▶ AIM: Repeat the records between the line containing "How do I perform: Click" and the line containing "will pyautogui.click(x=78, y=48).", inclusive.

▶ DATASET:
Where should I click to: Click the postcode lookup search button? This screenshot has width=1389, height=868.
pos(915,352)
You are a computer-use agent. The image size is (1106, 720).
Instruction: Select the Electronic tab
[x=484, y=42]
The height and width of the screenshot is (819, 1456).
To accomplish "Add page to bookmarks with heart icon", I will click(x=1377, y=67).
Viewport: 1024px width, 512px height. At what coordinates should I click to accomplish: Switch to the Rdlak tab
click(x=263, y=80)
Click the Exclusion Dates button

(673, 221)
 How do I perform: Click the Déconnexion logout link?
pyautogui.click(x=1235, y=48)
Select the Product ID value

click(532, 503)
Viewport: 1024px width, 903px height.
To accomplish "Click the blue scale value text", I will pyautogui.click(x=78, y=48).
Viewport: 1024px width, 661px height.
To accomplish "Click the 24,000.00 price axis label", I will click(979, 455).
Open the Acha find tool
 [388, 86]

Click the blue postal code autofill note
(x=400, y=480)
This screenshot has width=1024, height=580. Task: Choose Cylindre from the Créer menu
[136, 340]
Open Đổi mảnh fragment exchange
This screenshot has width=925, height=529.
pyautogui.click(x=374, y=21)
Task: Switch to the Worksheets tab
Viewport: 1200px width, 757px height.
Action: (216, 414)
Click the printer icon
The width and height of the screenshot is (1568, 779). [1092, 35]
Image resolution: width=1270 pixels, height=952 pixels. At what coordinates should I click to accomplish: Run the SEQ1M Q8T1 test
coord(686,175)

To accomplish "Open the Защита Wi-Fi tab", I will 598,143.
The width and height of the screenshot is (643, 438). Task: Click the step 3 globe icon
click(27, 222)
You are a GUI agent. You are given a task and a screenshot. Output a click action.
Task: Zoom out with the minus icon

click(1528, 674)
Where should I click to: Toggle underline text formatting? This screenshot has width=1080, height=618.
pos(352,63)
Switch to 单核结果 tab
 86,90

▶ EXERCISE SOLUTION:
 How do I perform: Click the Déconnexion logout link?
pyautogui.click(x=1235, y=48)
Select the Product ID value

click(532, 503)
Viewport: 1024px width, 903px height.
To accomplish "Click the blue scale value text", I will pyautogui.click(x=78, y=48).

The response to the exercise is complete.